Stroke Width Transform is used in conjunction with other algorithms, such as connected components analysis, which identifies individual letters; Otsu thresholding, which detects word spacing; and disjoint set forests, which identify lines of text. In this way, it can build models of letters, words, text regions and paragraphs. If this system isn't up to scratch, it falls back on Google's cloud-based text recognition software, Tesseract.
A few other features make the extension user-friendly. It is able to identify text of many colours on picture backgrounds as well as plain, it can read text at an orientation of up to 30 degrees from the horizontal, and it constantly watches cursor movement so that it can predict where you are going to mouse over and start processing text in advance.

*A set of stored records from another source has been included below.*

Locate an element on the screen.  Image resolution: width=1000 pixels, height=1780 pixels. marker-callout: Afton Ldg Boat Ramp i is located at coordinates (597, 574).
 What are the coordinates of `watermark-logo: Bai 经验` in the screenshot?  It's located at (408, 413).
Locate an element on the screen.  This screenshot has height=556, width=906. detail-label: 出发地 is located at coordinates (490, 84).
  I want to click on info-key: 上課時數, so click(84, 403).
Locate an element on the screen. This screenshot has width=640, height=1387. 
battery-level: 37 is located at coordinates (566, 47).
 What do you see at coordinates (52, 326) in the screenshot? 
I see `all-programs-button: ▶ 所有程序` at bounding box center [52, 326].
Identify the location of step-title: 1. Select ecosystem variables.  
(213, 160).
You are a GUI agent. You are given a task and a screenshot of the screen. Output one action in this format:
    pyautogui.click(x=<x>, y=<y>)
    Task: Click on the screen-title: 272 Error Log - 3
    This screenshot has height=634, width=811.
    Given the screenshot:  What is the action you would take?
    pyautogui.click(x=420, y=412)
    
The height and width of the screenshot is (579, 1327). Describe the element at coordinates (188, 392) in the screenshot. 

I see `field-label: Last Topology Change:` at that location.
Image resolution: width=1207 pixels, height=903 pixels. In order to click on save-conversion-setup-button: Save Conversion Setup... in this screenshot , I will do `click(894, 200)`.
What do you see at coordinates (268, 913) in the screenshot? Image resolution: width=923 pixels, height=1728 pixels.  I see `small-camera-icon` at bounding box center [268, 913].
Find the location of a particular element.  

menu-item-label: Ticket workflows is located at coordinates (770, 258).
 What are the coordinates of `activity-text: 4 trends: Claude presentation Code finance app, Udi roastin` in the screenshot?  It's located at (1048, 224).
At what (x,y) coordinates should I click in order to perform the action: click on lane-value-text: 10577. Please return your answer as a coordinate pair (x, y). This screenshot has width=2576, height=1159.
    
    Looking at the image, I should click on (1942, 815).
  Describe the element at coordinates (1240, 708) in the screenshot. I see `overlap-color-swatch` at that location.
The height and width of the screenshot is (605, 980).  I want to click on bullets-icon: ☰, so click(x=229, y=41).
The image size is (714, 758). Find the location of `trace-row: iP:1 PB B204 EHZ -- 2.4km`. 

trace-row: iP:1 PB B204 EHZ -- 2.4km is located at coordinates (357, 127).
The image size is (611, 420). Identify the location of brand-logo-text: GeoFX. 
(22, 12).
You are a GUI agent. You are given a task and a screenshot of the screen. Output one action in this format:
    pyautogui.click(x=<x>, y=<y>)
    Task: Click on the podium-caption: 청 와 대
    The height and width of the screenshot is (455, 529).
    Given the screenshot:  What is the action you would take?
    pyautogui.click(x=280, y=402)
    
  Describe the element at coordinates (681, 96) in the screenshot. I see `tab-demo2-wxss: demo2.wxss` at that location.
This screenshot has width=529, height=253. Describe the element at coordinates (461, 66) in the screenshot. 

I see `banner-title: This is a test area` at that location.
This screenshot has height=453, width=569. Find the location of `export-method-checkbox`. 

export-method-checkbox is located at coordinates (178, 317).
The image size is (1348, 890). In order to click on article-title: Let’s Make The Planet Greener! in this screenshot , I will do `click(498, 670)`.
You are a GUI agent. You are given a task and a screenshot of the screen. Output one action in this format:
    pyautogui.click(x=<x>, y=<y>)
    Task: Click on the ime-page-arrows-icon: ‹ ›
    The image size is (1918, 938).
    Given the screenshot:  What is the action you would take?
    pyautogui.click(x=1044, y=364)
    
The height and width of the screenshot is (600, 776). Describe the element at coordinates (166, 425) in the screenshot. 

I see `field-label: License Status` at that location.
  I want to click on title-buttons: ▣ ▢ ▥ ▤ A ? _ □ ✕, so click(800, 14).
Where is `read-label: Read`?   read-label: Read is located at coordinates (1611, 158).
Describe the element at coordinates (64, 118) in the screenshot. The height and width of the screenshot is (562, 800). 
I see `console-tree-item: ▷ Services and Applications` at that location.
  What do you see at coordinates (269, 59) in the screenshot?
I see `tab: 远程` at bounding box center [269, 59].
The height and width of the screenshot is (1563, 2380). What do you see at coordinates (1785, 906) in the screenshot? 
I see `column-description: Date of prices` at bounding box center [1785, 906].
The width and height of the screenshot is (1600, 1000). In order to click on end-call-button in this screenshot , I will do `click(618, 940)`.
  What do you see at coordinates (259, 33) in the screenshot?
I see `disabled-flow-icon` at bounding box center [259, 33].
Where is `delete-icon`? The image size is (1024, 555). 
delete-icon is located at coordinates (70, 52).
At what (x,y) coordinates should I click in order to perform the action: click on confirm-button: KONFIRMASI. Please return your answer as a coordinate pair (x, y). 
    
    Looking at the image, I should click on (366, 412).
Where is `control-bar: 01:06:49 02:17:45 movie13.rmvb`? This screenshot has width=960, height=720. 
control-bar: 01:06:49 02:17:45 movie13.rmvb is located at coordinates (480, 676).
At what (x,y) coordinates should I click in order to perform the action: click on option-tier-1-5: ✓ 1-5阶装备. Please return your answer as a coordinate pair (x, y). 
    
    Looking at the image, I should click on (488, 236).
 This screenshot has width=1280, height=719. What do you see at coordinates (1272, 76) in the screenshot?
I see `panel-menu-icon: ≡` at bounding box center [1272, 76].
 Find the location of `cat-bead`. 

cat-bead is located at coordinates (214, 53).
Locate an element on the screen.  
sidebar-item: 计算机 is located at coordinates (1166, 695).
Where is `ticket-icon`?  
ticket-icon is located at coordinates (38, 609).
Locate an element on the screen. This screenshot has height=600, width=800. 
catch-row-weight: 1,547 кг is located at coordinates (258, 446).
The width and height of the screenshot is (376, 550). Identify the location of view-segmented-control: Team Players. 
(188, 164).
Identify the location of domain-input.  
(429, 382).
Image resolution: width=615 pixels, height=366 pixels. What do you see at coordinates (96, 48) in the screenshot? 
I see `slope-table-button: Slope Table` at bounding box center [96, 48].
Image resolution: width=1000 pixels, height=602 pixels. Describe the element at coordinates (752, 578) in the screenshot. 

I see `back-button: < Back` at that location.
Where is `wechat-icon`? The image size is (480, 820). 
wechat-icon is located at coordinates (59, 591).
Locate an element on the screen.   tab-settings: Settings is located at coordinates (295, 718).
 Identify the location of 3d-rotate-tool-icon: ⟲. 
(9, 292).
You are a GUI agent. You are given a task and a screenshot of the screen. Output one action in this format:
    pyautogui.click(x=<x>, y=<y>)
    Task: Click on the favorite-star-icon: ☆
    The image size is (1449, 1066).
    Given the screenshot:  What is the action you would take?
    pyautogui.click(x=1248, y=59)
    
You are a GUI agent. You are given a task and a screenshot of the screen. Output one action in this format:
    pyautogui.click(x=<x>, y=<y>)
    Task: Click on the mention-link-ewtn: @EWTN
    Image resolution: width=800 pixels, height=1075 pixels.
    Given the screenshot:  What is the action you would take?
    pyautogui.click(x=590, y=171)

Current features include selecting and copying text, and you can even erase the text from an image or rewrite it in a clearer font using the "Translate" option in the right-click menu. Other features that are still in beta include actual text translation to and from languages such as Spanish, Russian, Chinese, Japanese, German and French.
It's not, of course, perfect. It sometimes messes up, and seems to perform better on even fonts. Comics and handwriting are a bit trickier. The above image, for example, returned "I'M NOT MFID E ST HLL I'M JUST DIFFERENT L)’ SHNE" as the copied text; but we expect Kwok will continue to tweak his software to reduce its limitations.
Meanwhile, a version for Firefox is in the works — and we'll certainly be making use of it from this point forward.